What are the brackets for?

http://www.gammon.com.au/tips#trap3

The variable "a" should be volatile.

http://www.gammon.com.au/interrupts

has anyone addressed the problem brought forth?

Which particular problem?

Please post your amended code, in code tags.

int pin = 13;

would be better as const byte led =13;

volatile int state = LOW;

you obviously intend this to change in the isr but you do nothing with it

interrupts(); attachInterrupt(3, sam, RISING); noInterrupts();

why the interrupts/nointerrupts , it serves no purpose and constantly attaching the interrupt in the main loop is also pointless ,do it once in setup

if (a = 1) { Serial.println(" interrupt");

}

if (a = 0)

{ Serial.println("no interrupt has occured"); } digitalWrite(pin, state); }

apart from the = instead of == issues , surly an interrupt has occurred or it hasn't ie if {} else {} construct is more appropriate. also the interrupt notification condition (a=1) needs to be cleared.

void sam() { (a = 1); }

maybe add digitalWrite(led, !digitalRead(led)); // toggle led on interrupt

const byte led = 13;
volatile byte a = 0;

void setup()
{
  Serial.begin(9600);
  digitalWrite(20, HIGH);
  pinMode(led, OUTPUT);
 attachInterrupt(3, sam, RISING);

  //Program needs to be in a one line loop at this point then break out based on the isr. I want the program to sit and wait for an interrupt not run all the time
  //Program sychronization is dependant on this interrupt. At present the interrupt is produced by momentarily removing grounding pin 20. ATMega 2560. (its a rising edge interrupt)
}
void loop()
{



  if (a == 1){
   Serial.println(" interrupt");
   a = 0;
   digitalWrite(led, !digitalRead(led));  //  toggle led on interrupt
  }



}
void sam(){
  a = 1;

}

This is NOT how you use interrupts

void loop()
{
  interrupts();
  attachInterrupt(3, sam, RISING);
  noInterrupts();

In fact, I think it entirely misses the point of using an interrupt. You don't start an interrupt when you think something is about to happen. It needs to be listening in the background all the time. That's because interrupts are normally used to detect unpredictable of short-lived events.

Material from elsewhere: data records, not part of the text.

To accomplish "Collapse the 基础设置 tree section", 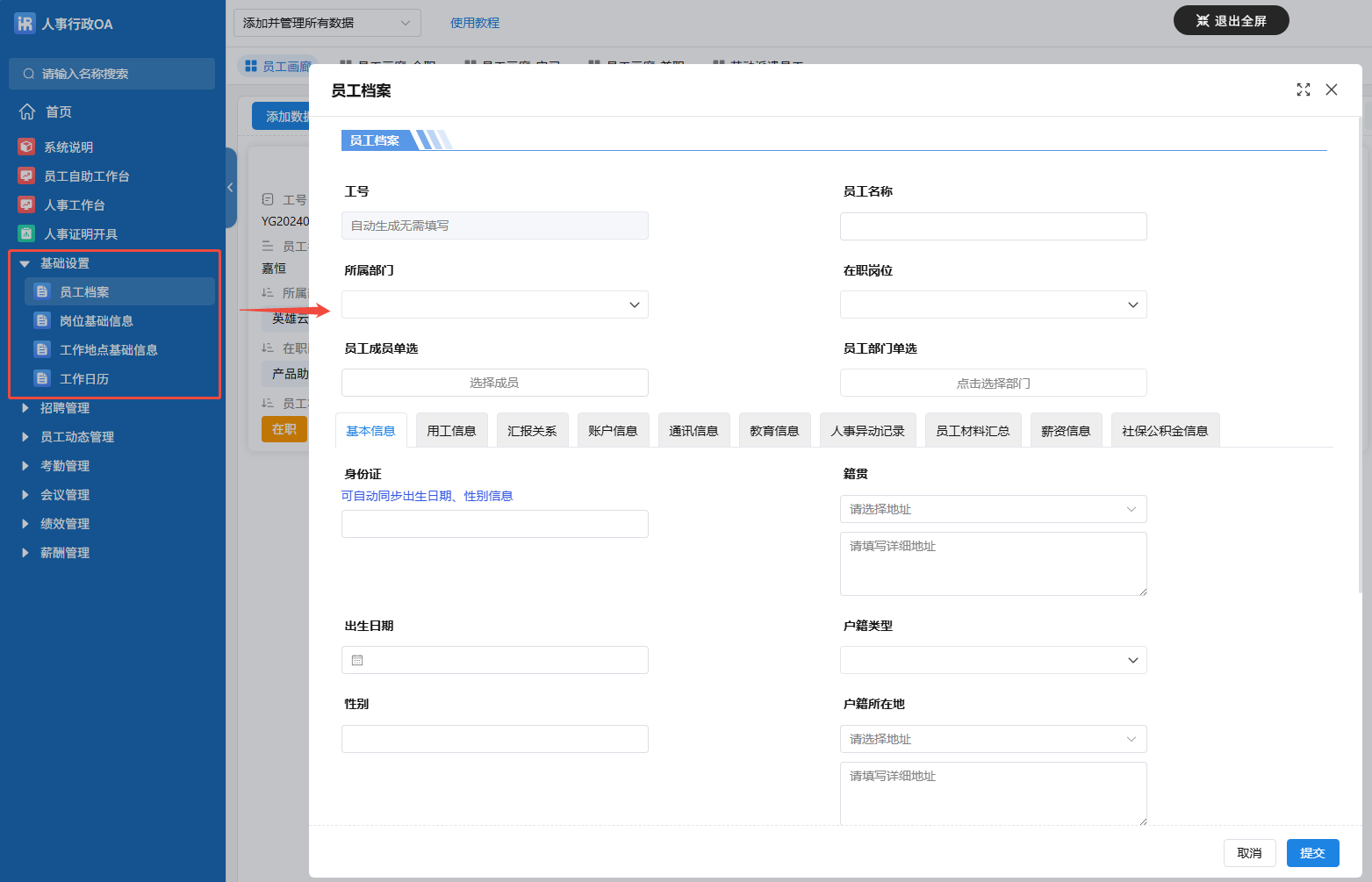I will click(25, 263).
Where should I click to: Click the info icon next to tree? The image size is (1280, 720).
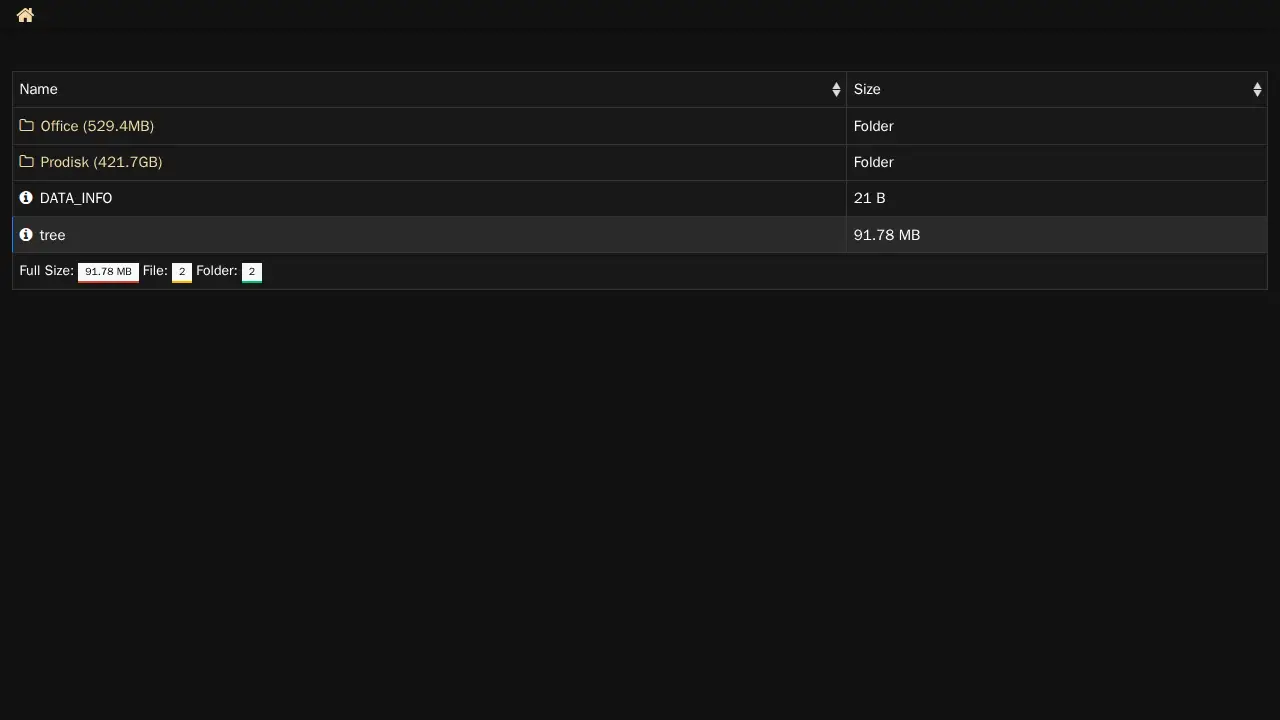pos(26,235)
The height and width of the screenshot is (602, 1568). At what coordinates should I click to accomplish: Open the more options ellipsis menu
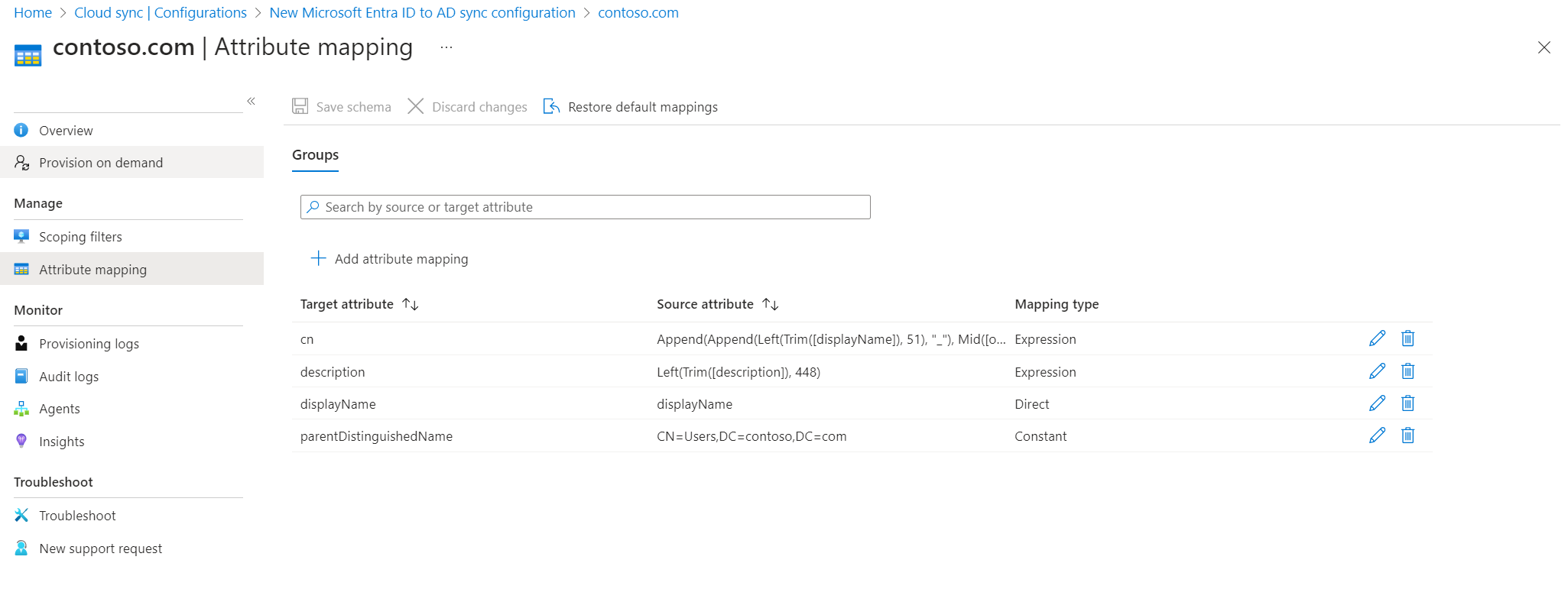coord(446,47)
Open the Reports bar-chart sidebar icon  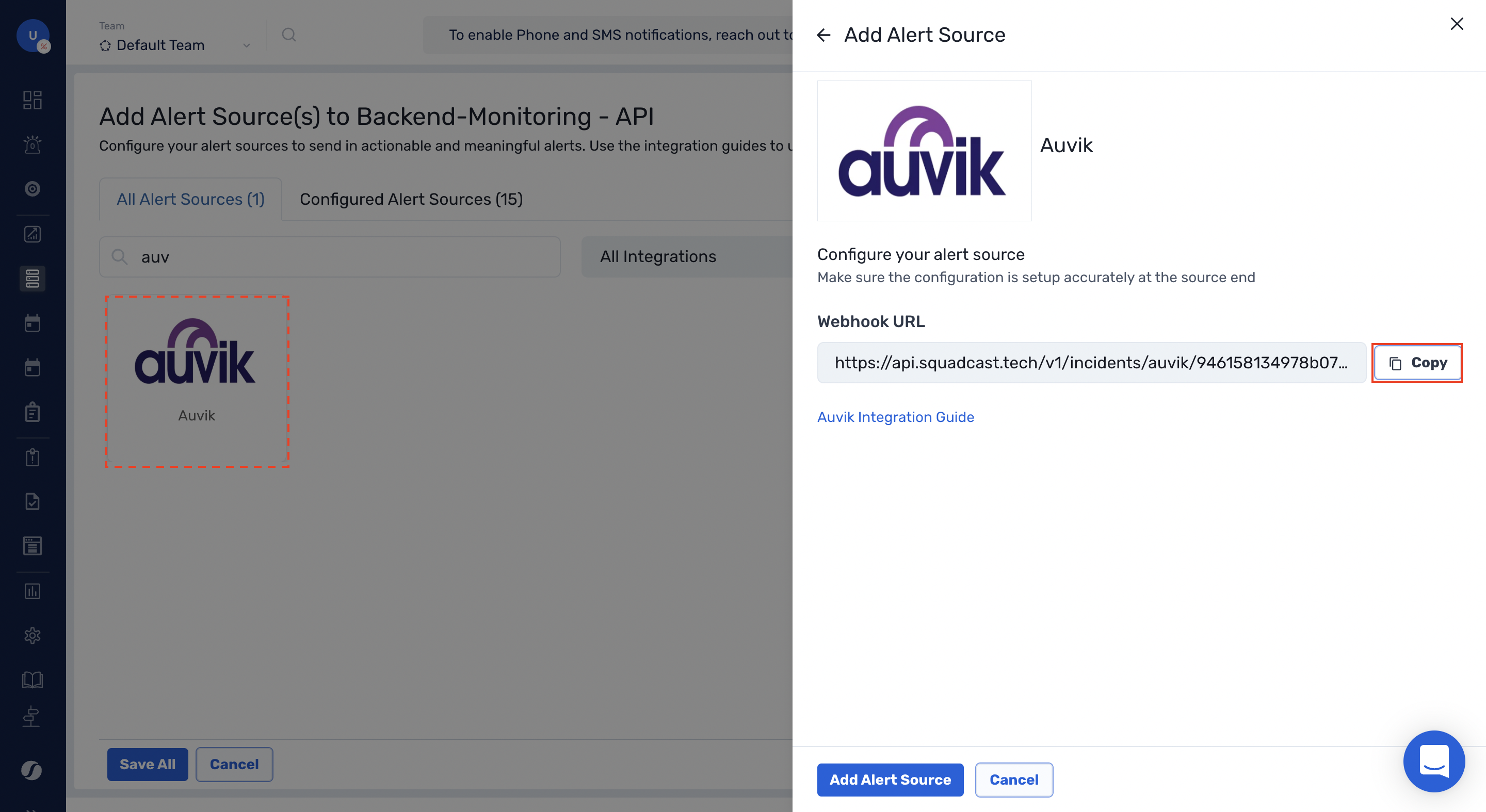click(33, 591)

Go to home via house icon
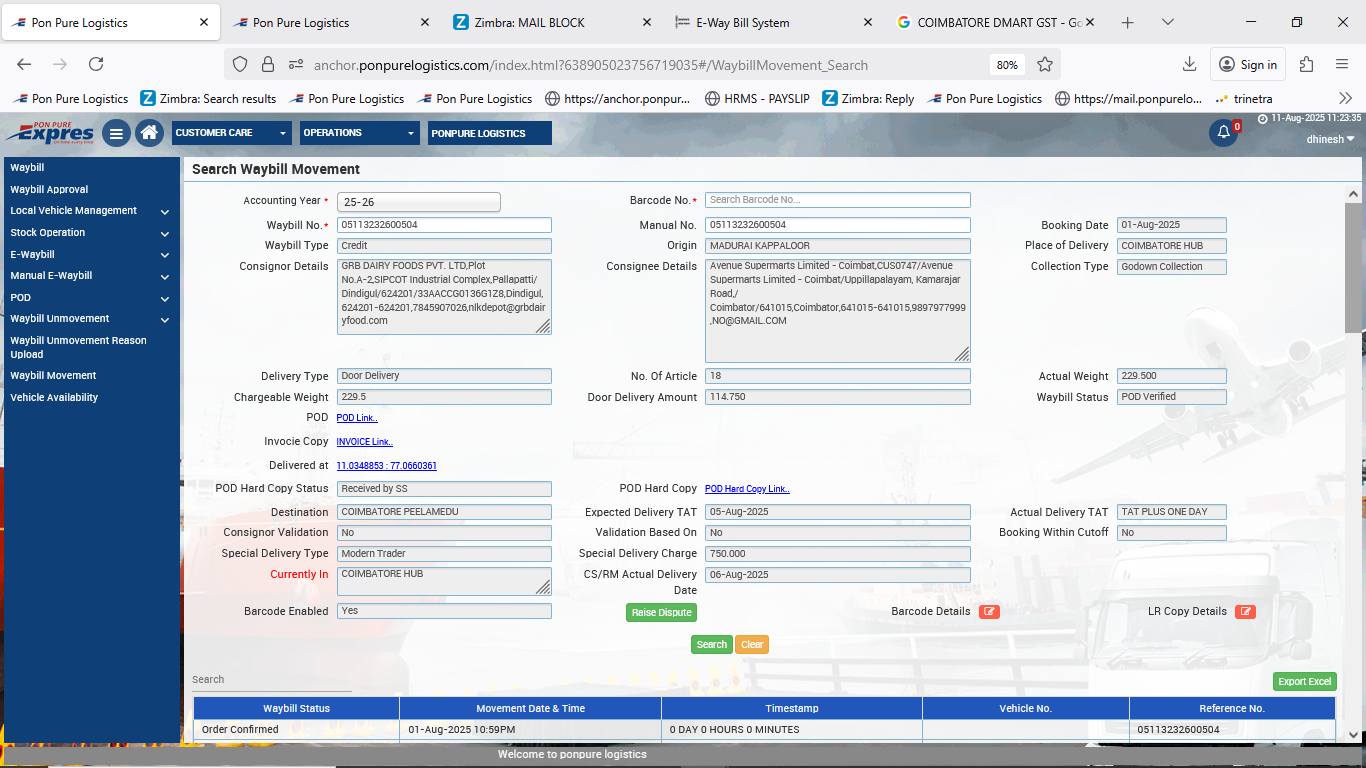pyautogui.click(x=149, y=133)
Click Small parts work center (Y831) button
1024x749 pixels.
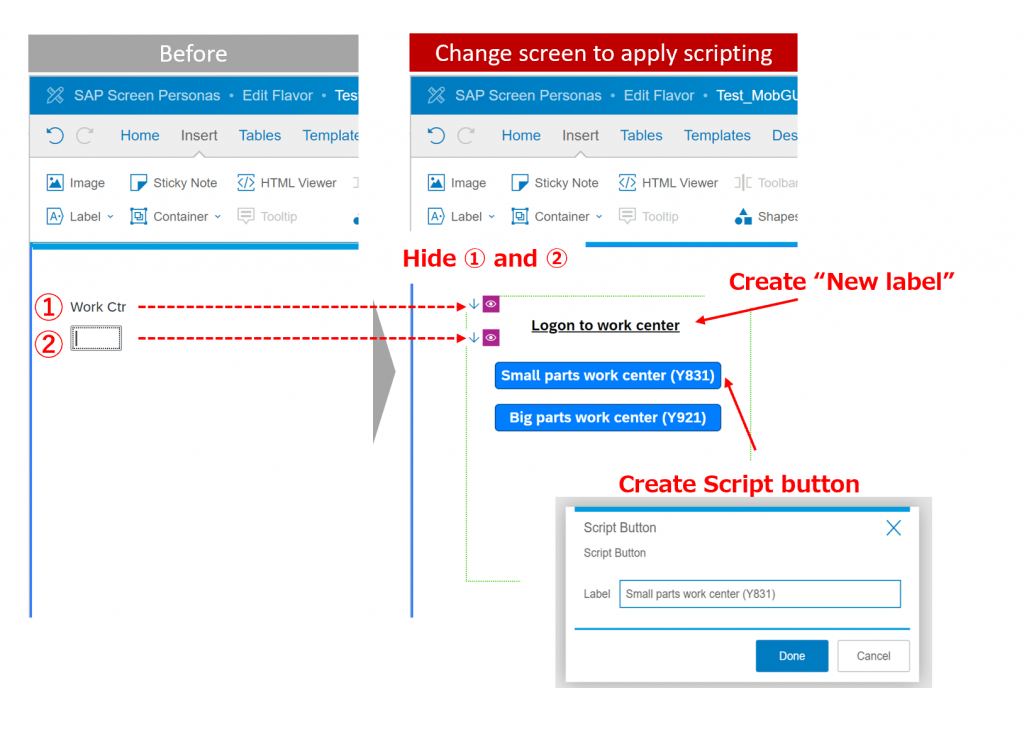point(607,375)
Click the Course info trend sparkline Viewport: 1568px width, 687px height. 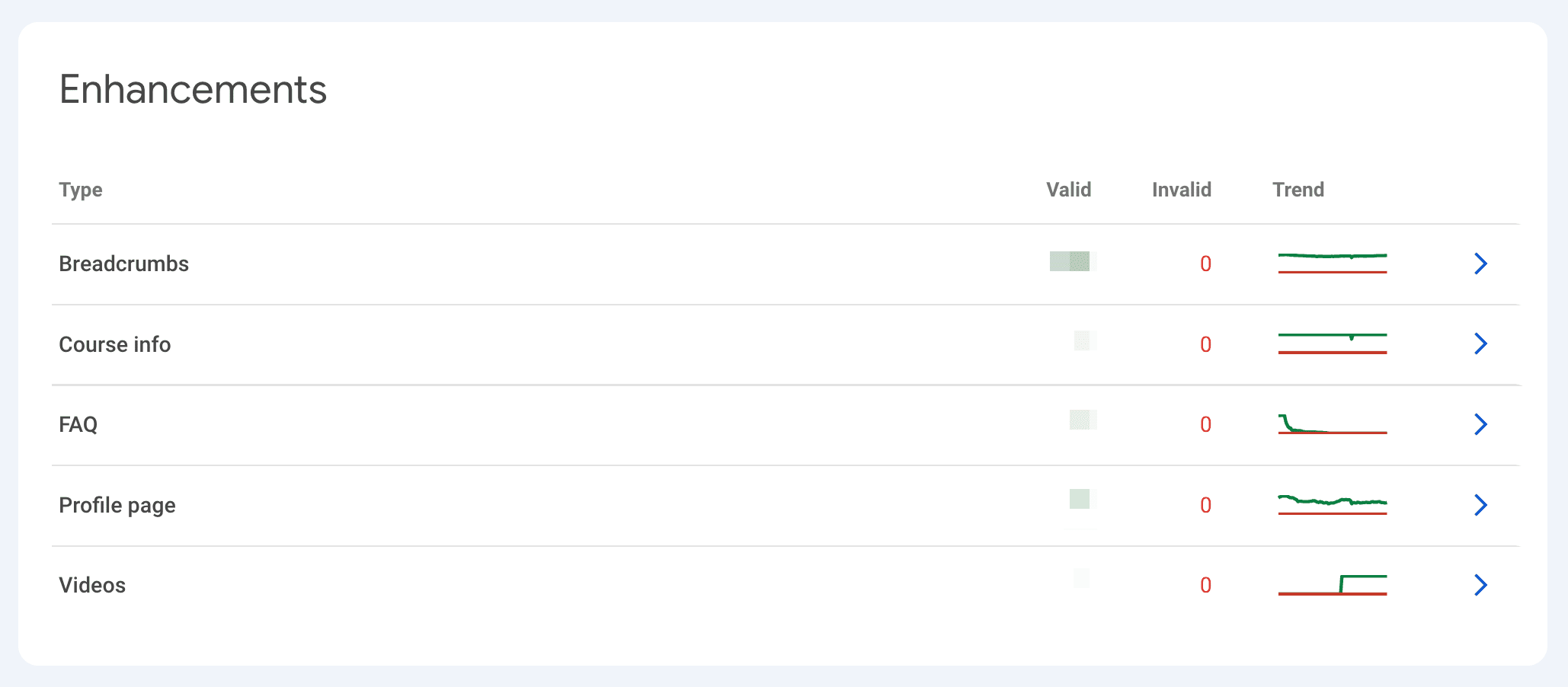coord(1332,344)
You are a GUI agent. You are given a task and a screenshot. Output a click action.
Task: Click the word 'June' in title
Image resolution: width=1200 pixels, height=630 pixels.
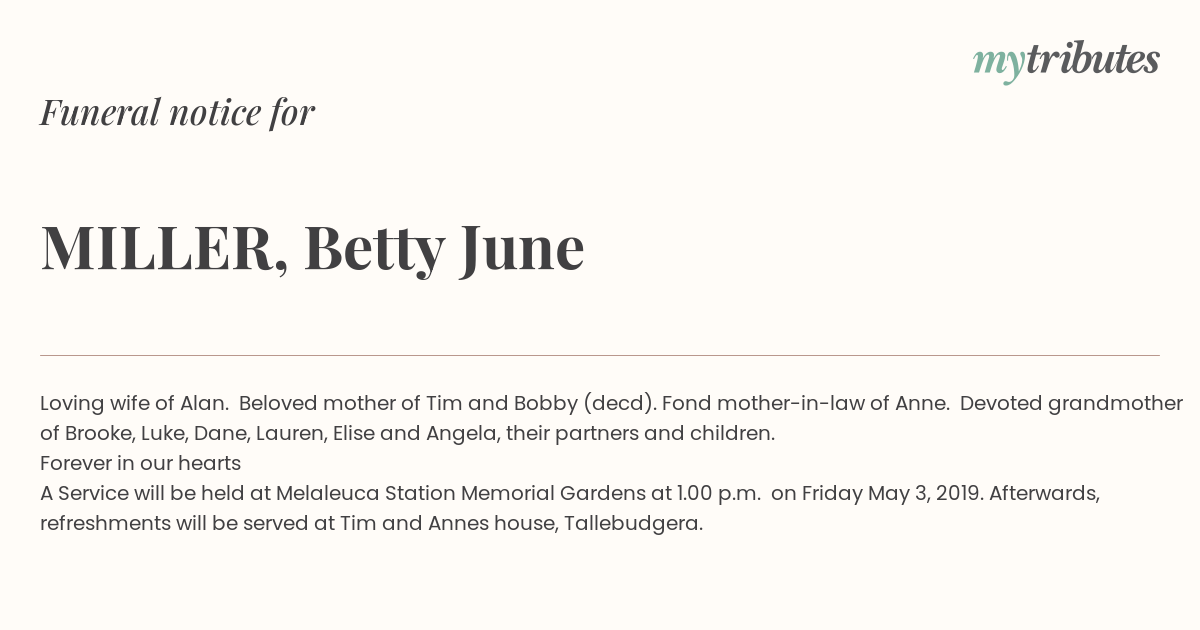[522, 248]
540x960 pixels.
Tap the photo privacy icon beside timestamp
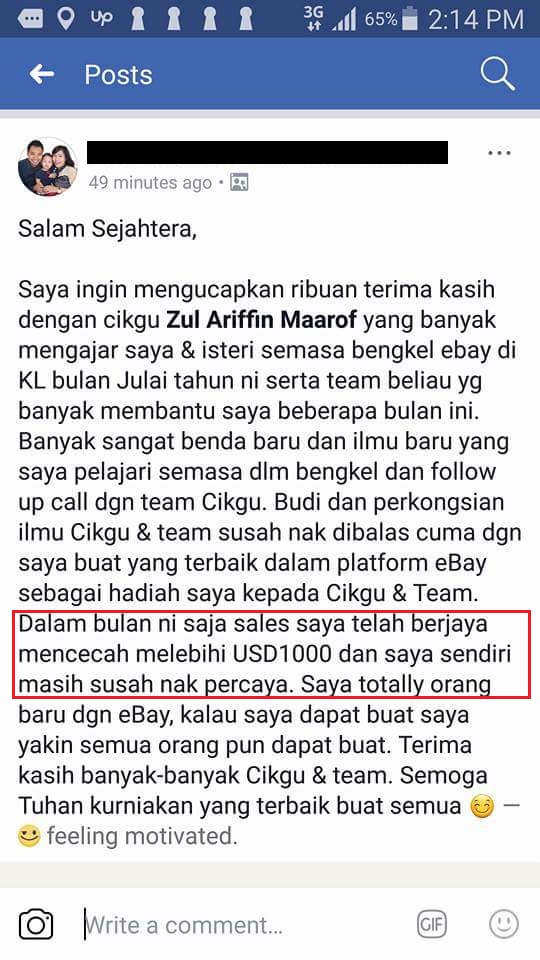[239, 182]

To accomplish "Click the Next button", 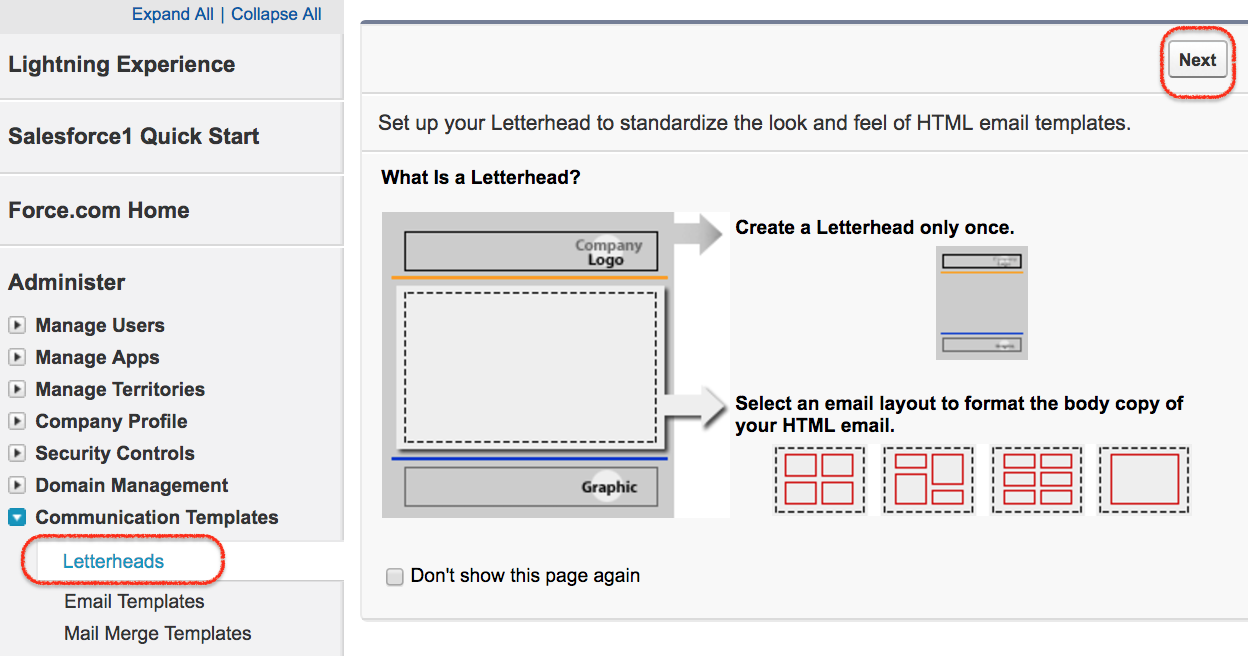I will 1197,60.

The attachInterrupt() is normally called from setup() so that it is available all the time to detect whatever is to be detected. Then when it is triggered the Arduino automatically pauses whatever it was doing and jumps to the Interrupt Service Routine (ISR). When the code in the ISR is completed the Arduino will carry on from where it had paused.

The sequence of your interrupts() and noInterrupts() makes no sense because interrupts are normally ON and the usual reason you switch them off (briefly) is when you want to read a value that has be updated by the ISR and which might be updated again during the time the value is being read. In your code the only time the interrupts are ON is while you are attaching the ISR and you have the interrupts OFF for the rest of the time.

See Nick Gammons interrupt tutorial - linked to in Reply #4.

...R

stx38834: has anyone addressed the problem brought forth?

Yes, they have. Hast thou understood the answers?

Likely Not.. Really dodgy code too.. IMO

Doc

stx38834: has anyone addressed the problem brought forth?

Did you read the previous replies ?

and

What was the actual "problem brought forth" ? Your original post doesn't seem to actually have one...